In contrast, in conventional drilling systems where drilling mud is returned to the surface through the wellbore annulus, the drilling mud circulation system forms a "balanced U-tube" because there is no flow of drilling mud in the well after the surface pumps are shut down. The well does not flow because the hydrostatic pressure of the drilling mud in the drill string is balanced with the hydrostatic pressure of the mud in the wellbore annulus.

Well control procedures may be complicated by a leaking DSV. For example, the spring in the DSV must be adjusted correctly so that it will activate the flow cone and block the flow ports when pressure is removed from the mud column such as by shutting down the surface mud pumps. If the flow ports remain at least partially open, the well will continue to flow after all the pumps have been shut down and/or after the well has been filly shut-in. Further, the DSV may develop leaks from flow erosion, corrosion, or other factors.

Typically, there are two conditions where the DSV may be checked for leaks. The first condition is during normal drilling operations when, for example, circulation of drilling mud is stopped so that a drill pipe connection may be made (all pumps must be shut off for the DSV check). In this case, an effort is made to distinguish between a leaking DSV and a possible kick. The second condition occurs after the well has been fully shut-in on a kick (again, all pumps must be shut off for the DSV check). In this case, an effort is made to distinguish between a leaking DSV and additional flow that may have entered the well from the known kick. In both cases it is important to check the DSV for leaks because otherwise it may be difficult to determine if additional flow in the well is due to a leaking or partially open DSV or to additional flow that has entered the well from a kick.

Reliable methods are needed to quickly and efficiently control and eliminate kicks that are experienced when drilling wells. The methods must account for the special configurations of deepwater drilling systems and must function both with and without the use of a DSV. The methods must also be designed to determine the difference between a leaking DSV and a kick that may have occurred during drilling operations, and also between a leaking DSV and additional flow that may occur after a kick is shut-in. In either case, the kicks come from formations with pore pressures that exceed the fluid pressure in the wellbore.

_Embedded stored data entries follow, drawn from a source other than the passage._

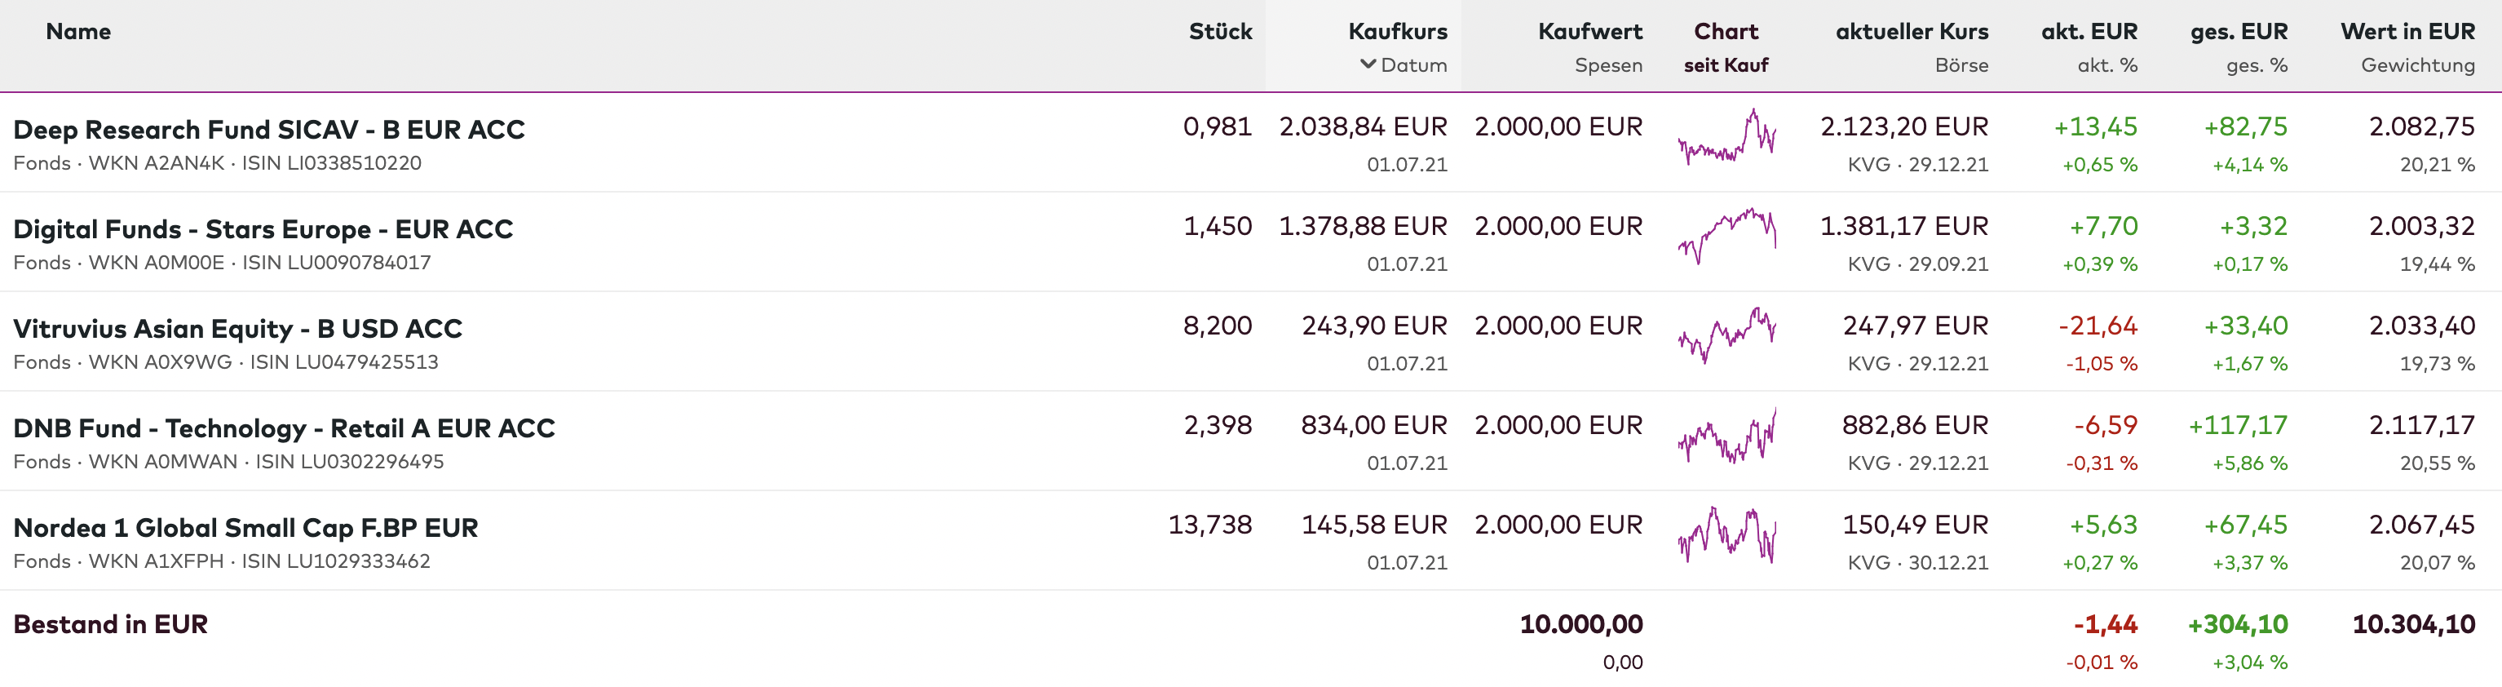The width and height of the screenshot is (2502, 687).
Task: Open Digital Funds Stars Europe fund link
Action: tap(263, 229)
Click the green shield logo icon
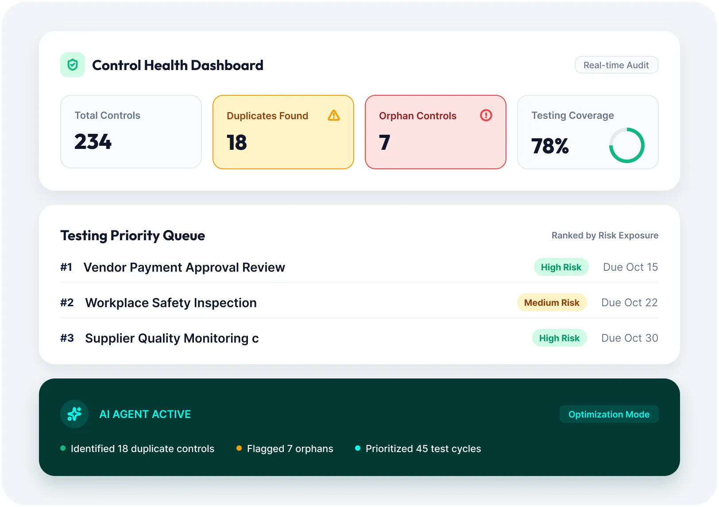This screenshot has height=507, width=719. click(x=73, y=65)
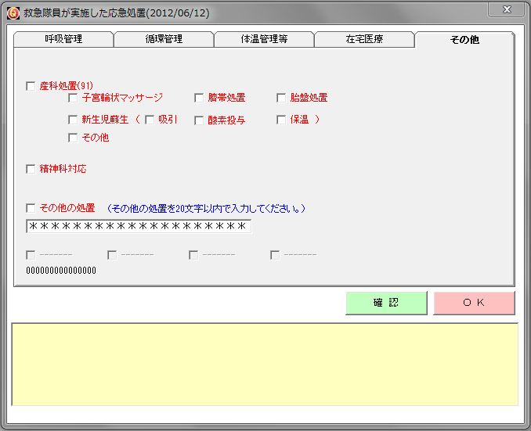Enable the 新生児蘇生 checkbox
The height and width of the screenshot is (431, 531).
pyautogui.click(x=74, y=120)
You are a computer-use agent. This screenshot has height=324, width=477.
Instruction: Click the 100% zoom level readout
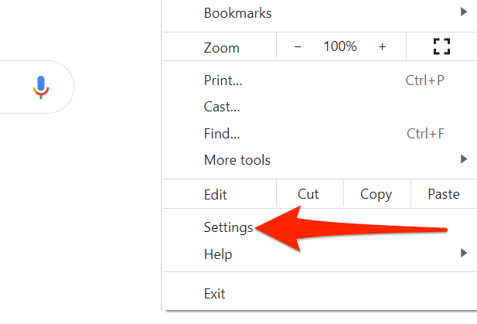click(340, 47)
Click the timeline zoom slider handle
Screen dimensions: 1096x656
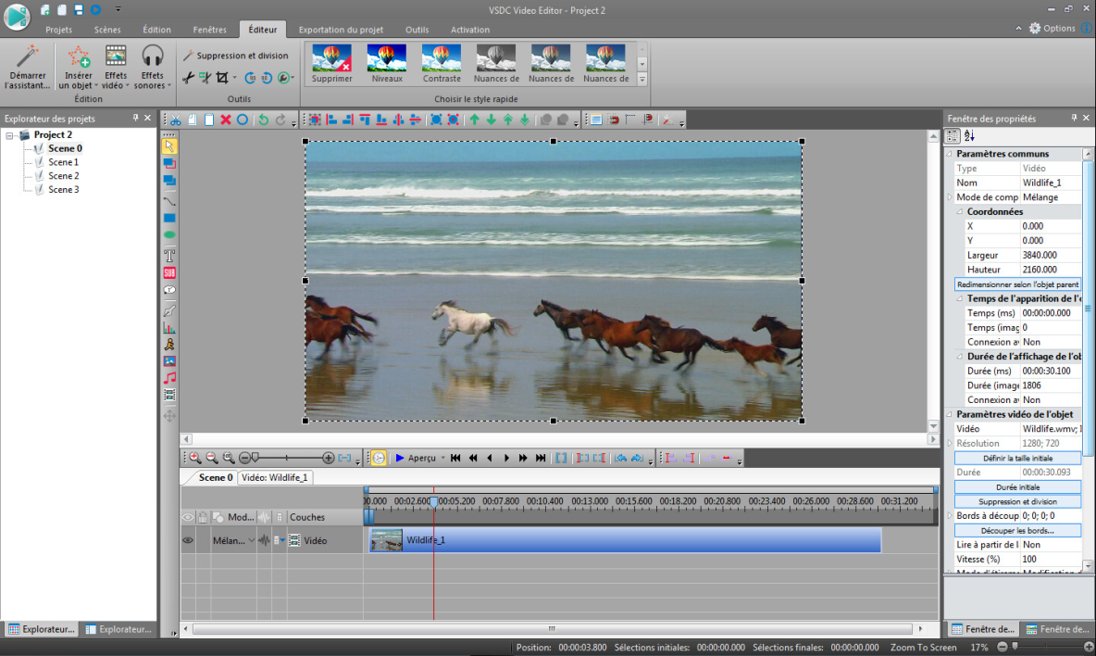(x=255, y=458)
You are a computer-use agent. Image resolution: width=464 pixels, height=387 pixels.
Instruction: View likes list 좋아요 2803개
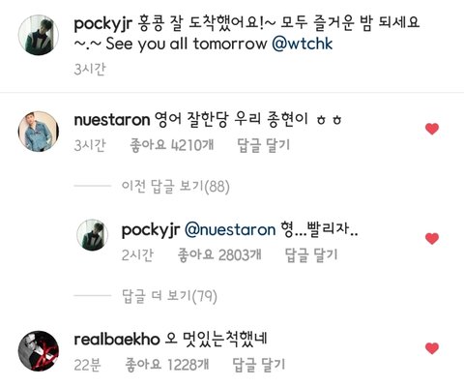[x=219, y=254]
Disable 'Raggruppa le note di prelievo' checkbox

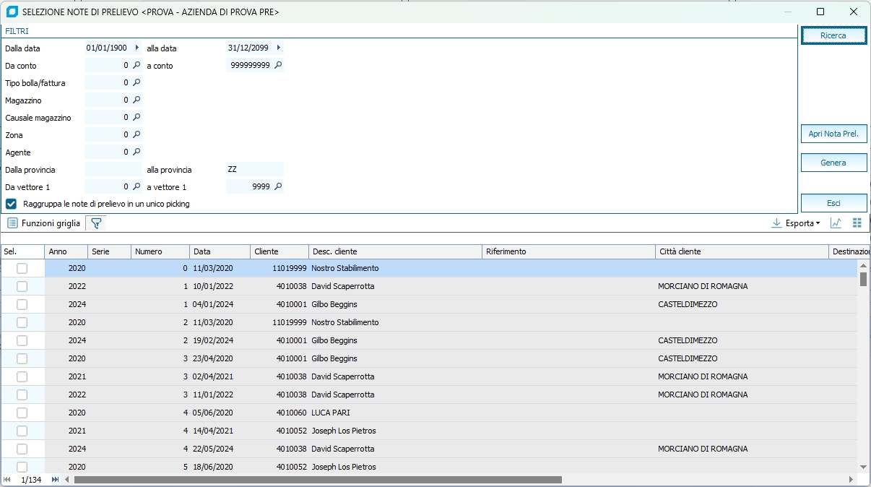12,204
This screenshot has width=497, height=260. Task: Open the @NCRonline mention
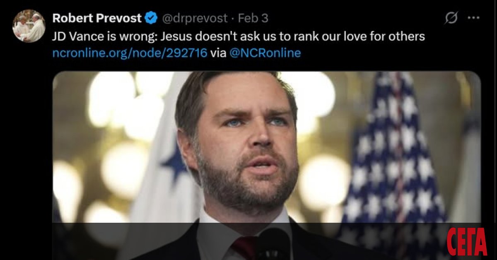coord(265,53)
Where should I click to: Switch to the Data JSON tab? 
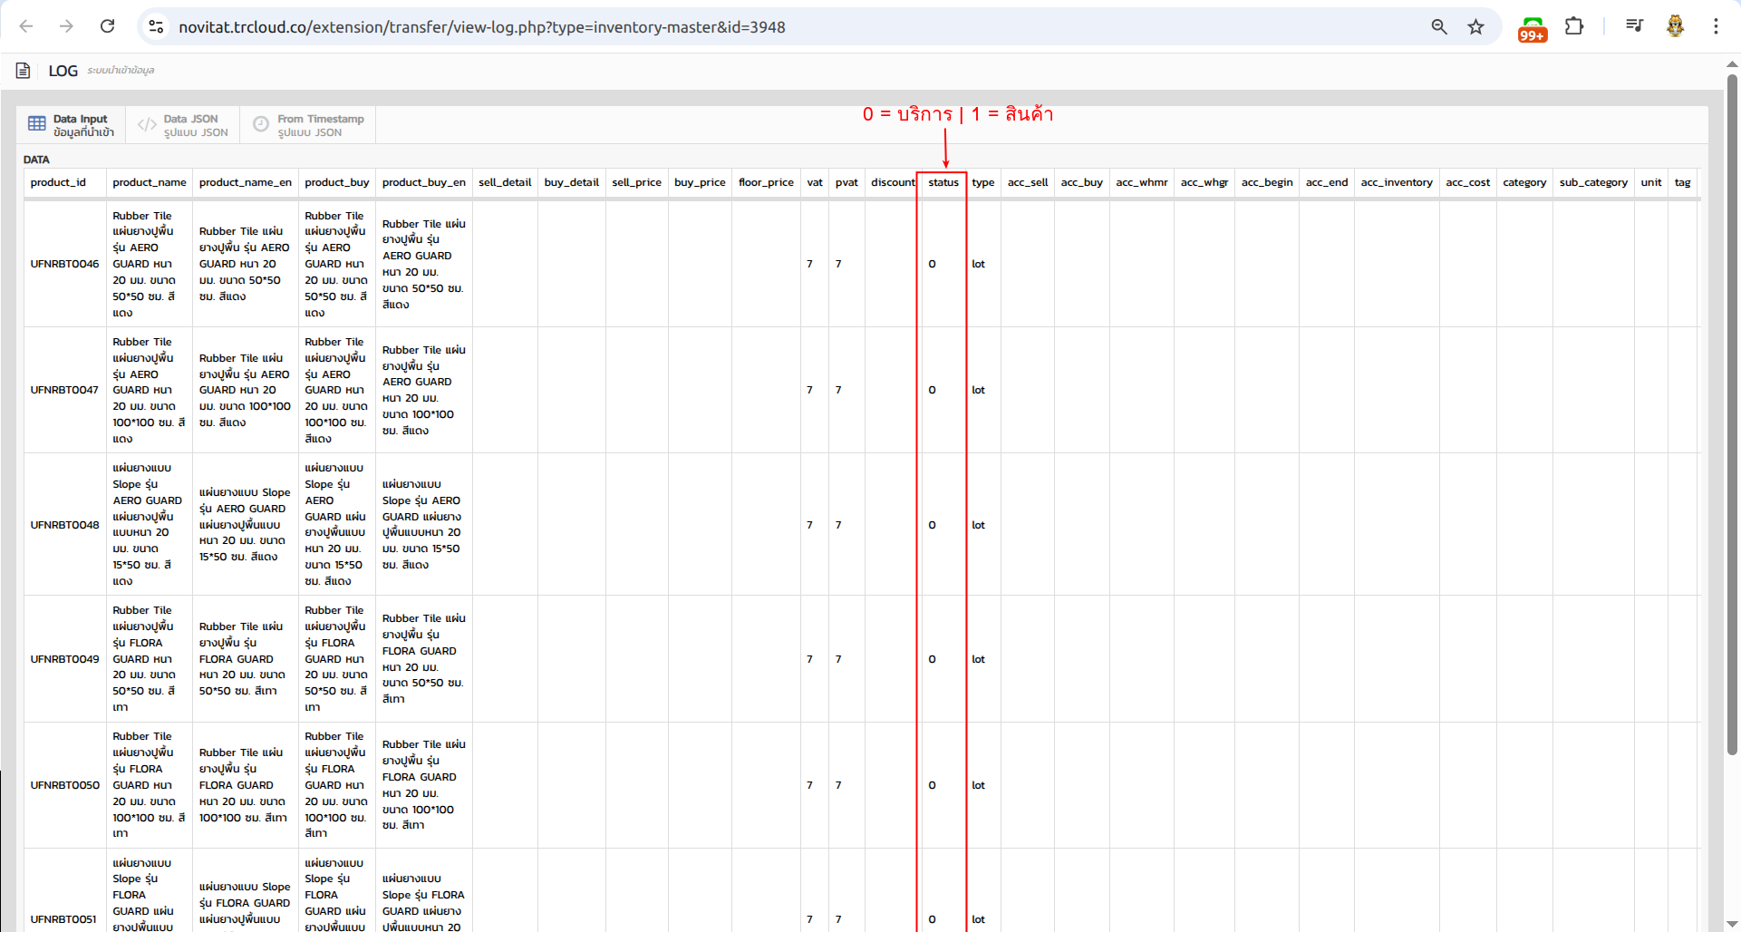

Finally, the methods should result in a hydrostatically "dead" well so that the drill string may be removed from the wellbore or so that drilling operations may resume.

One aspect of the invention is a method for detecting a leak in a drill string valve used when drilling a subsea well. The method comprises measuring a first inlet pressure at a subsea mudlift pump while the subsea mudlift pump and a surface pump are operating and before a well is fully shut-in. A second inlet pressure at the subsea mudlift pump is measured after the mudlift pump and the surface pump are shut down and after the well is fully shut-in. The first and second subsea mudlift pump inlet pressure measurements are then compared to determine if the subsea mudlift pump inlet pressure has increased by an amount greater than an estimated annular friction pressure.

In another aspect, the invention is a method of compensating for a leaking drill string valve. The method comprises measuring a first inlet pressure at a subsea mudlift pump while the subsea mudlift pump and a surface pump are operating and before a well is fully shut-in. A second inlet pressure at the subsea mudlift pump is measured after the mudlift pump and the surface pump are shut down and after the well is fully shut-in. The first and second subsea mudlift pump inlet pressure measurements are then compared to determine if the subsea mudlift pump inlet pressure has increased by an amount greater than an estimated annular friction pressure. If the subsea mudlift pump inlet pressure has increased by an amount greater than the annular friction pressure, the leak is compensated for by decreasing a bottom hole pressure by an amount at least equal to a part of the increase in pressure caused by the leaking drill string valve.

Other aspects and advantages of the invention will be apparent from the following description and the appended claims.

FIG. 1 shows a schematic view of a prior art riserless drilling system.

FIG. 2 shows an example of a typical system used in an embodiment of the invention.

FIG. 3 shows a diagram of a mud lift pump inlet pressure measurement of an embodiment of the invention when pumps are still circulating drilling mud and before a well has been fully shut-in.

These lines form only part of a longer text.